[I saw the seven, etc., τοὺς ἑπτὰ, etc.] Those seven (emphatically, or, that are soon to be discussed [Cluverus]; or, who were discussed in Revelation 4:5; 5:6 [certain interpreters in Cluverus, thus Pareus], which does not satisfy [Cluverus]) angels, etc. (Beza, Piscator, Pareus, etc.), ministers of God. In the case of the Seals, Horses go forth; here, Angels, either, 1. evil (Gravius, certain interpreters in Lapide), for these also stand in the presence of God, 1 Kings 22; Job 1, but as accusers, Job 1, and servants, for the execution of the judgments of God (Gravius): or, 2. good (certain interpreters in Gravius), even indeed those of the first rank (Cluverus, similarly Cotterius, Lapide, Menochius, Tirinus), or of more intimate admission, concerning whom we spoke on Matthew 18:10 (Grotius). Those closest to God and most familiar (Tirinus), to whom the care of men and of the Church was committed by God (Menochius, similarly Ribera, Tirinus). God does not make use of these except for the most extraordinary matters (Grotius). They are said to be seven, either, so that they might be placed over against those seven spirits in Revelation 4; or, so that the multitude and universality of the heretics might be denoted (Gravius).
[And were given to them seven trumpets] One trumpet to each Angel (Piscator, Ribera), according to the benignity of God, so that these evils might come in gradually, and so that thus men might be forewarned and fortified (Durham). A hebdomad, as in other matters, so also where there is mention of plagues, signifies that nothing is wanting. And thus those threats of God against the posterity of Jacob, Leviticus 26:28, are here fulfilled (Grotius). In the seven Trumpets the consummation of the world is indicated; and, as Jericho fell, so the world will fall, at the sound of the seventh Trumpet (Ribera). The use of Trumpets is manifold, 1. in the feasts and worship of God. See Psalm 47:5; 81:3; 98:5-7; 150:3; etc. (Cluverus). 2. In calling the people together (Cluverus, Durham, Pareus), Jeremiah 4:5; 6:1; Joel 2:15 (Cluverus). 3. In announcing wars and dangers (Cluverus, similarly Ribera, Durham), Jeremiah 4:19, 21; 42:14; Ezekiel 33:3; Amos 3:6; etc. (Cluverus). Trumpets indicate that there are going to be battles, Jeremiah 42:14; Hosea 5:8; and elsewhere (Grotius).
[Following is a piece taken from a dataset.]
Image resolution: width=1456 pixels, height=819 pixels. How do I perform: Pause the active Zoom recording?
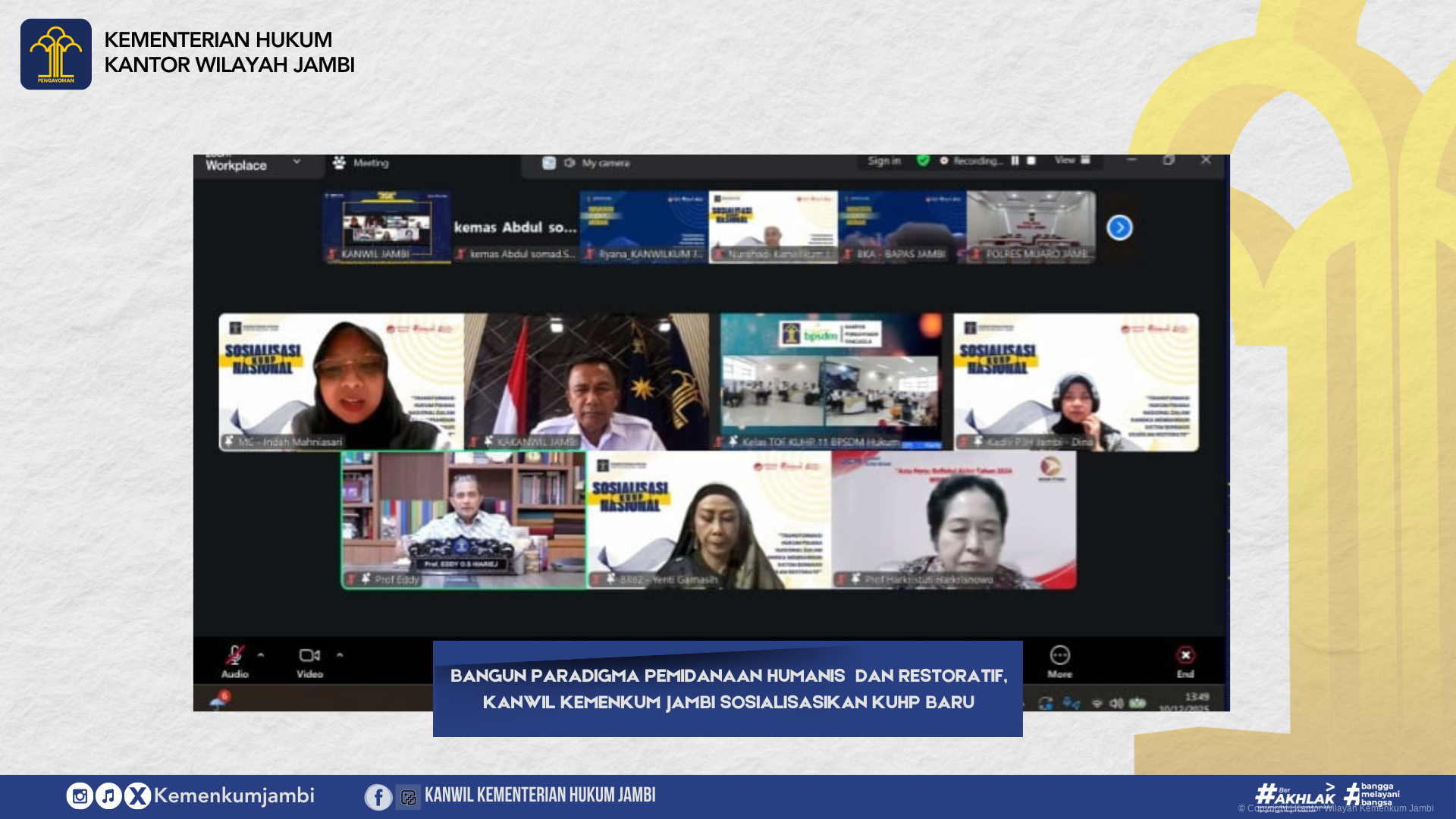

The edicts of Princes are also published with Trumpets (Pareus). It signifies that the Angels, by their own advertisement, as if by Trumpet (Menochius), are going to proclaim the sentence of God brought against the impious (Tirinus), and are going to deliver them immediately to execution (Tirinus, similarly Menochius). A great many maintain that these Angels represent preachers of the Divine word (Pareus, similarly Menochius), whose it is to proclaim the will of God to men, not indeed inelegantly concerning the six former, but the seventh is undoubtedly that Archangel in 1 Thessalonians 4:16 (Pareus). The Trumpets here regard, both, 1. the pious, whom they forwarn, 1 Corinthians 14:8; and, 2. the impious, against whom God sends assembled enemies (Durham). The Trumpets here denote, 1. that these matters are most grievous: for trumpeters are forerunners of great matters; 2. the counsel of God, so that the world of the dead might be roused to repentance, or be rendered more inexcusable. Inasmuch as these are given to the Angels, it is declared to him that they undertake nothing without special authority and commandment (Forbes).
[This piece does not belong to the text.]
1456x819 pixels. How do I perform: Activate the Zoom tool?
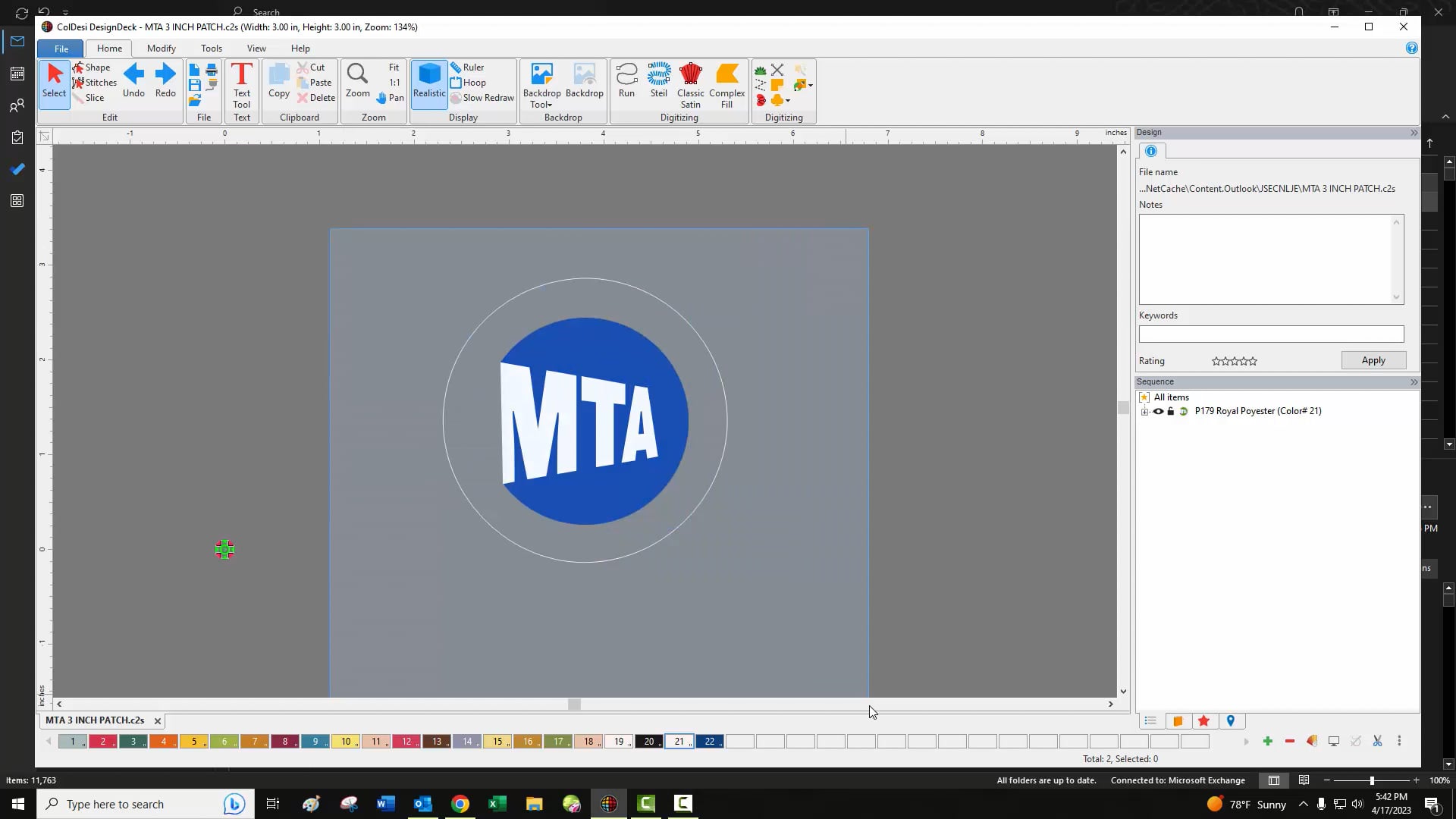point(357,80)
The seven angels which stood before God; the seven mentioned hereafter, which blew with the trumpets; for we presently read, that seven trumpets were given to them. Trumpets were used to call the people together, to proclaim festivals, and in war. The use of these trumpets we shall hereafter read, which was to proclaim the will and counsels of God, as to things to come.
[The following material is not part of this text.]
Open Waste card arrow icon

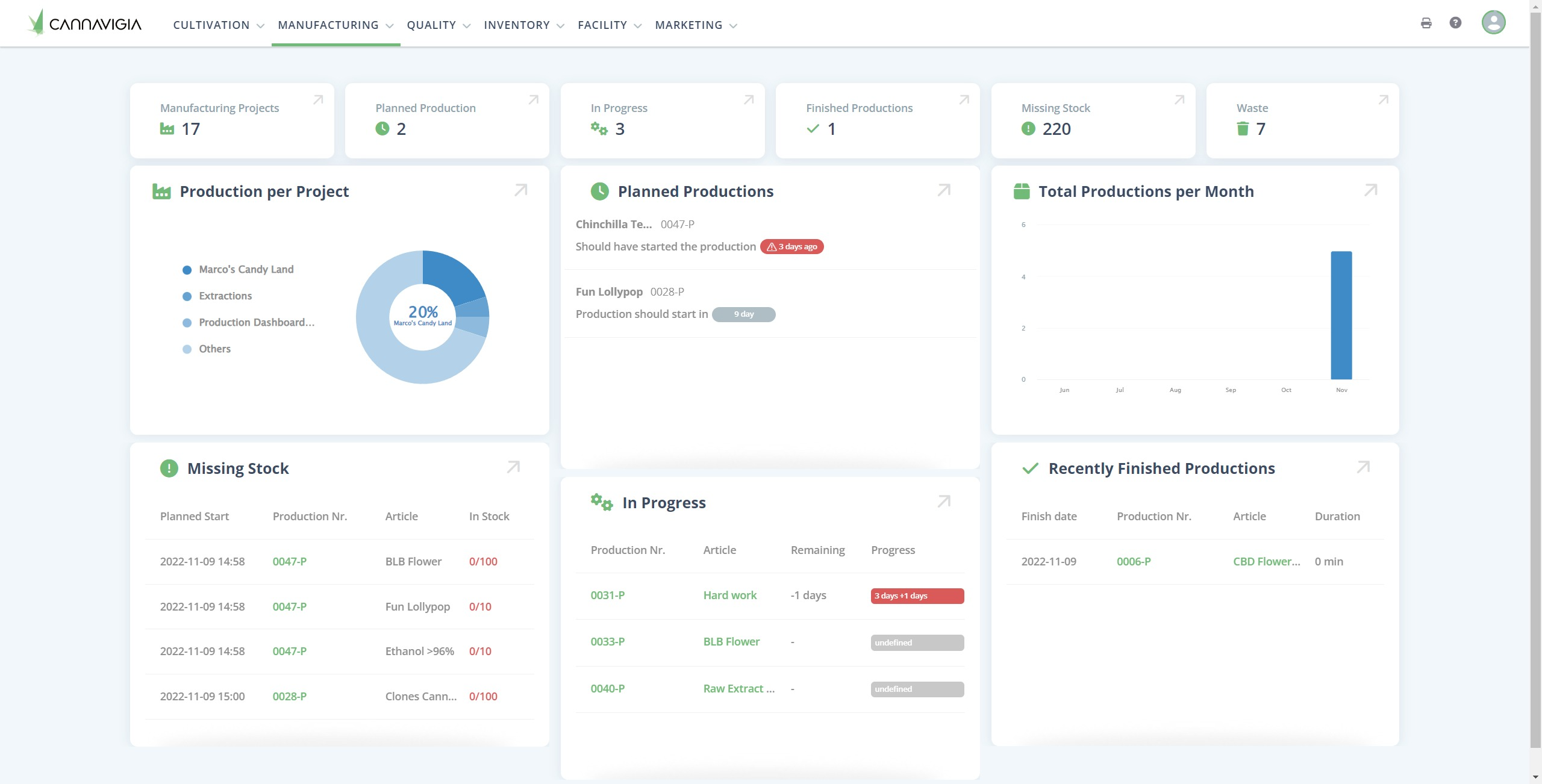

 Greek: καὶ εἶδον τοὺς ἑπτὰ ἀγγέλους οἳ ἐνώπιον τοῦ Θεοῦ ἑστήκασι, καὶ ἐδόθησαν αὐτοῖς ἑπτὰ σάλπιγγες.  Tobit 12:15: “I am Raphael, one of the seven holy angels, which present the prayers of the saints, and which go in and out before the glory of the Holy One.”  John Stephen Menochius (1576-1656) joined the Society of Jesuits at an early age. His superiors in the order, recognizing his academic abilities, set him apart for training in the exposition of Holy Scripture. His Commentarii in Sacram Scripturam displays great learning and sound judgment.  Joshua 6.